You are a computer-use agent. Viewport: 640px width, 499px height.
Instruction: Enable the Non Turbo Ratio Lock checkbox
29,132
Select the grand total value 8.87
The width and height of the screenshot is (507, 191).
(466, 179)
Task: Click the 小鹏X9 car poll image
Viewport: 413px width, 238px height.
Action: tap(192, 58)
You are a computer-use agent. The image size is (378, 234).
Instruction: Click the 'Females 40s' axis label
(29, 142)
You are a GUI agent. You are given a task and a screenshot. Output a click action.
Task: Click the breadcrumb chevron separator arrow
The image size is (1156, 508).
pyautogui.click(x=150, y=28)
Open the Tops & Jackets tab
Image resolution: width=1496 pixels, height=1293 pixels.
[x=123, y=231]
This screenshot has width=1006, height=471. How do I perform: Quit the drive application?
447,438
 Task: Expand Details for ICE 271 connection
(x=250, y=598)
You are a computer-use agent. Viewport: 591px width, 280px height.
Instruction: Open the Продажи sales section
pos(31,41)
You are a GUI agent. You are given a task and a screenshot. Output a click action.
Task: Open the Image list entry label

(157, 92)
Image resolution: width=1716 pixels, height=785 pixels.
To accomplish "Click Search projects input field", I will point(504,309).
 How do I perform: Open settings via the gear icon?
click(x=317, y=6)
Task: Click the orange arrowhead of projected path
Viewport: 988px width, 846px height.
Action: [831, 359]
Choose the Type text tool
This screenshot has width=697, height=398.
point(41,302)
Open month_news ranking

=-=-=-=-=

• [Work item]:
Would you please return every line in the listing where "computer" shows up?

• [Task result]:
You are a computer-use agent. Viewport: 640px width, 499px height.
You are a computer-use agent. The image size is (378, 234).
You are a computer-use agent. Viewport: 591px width, 280px height.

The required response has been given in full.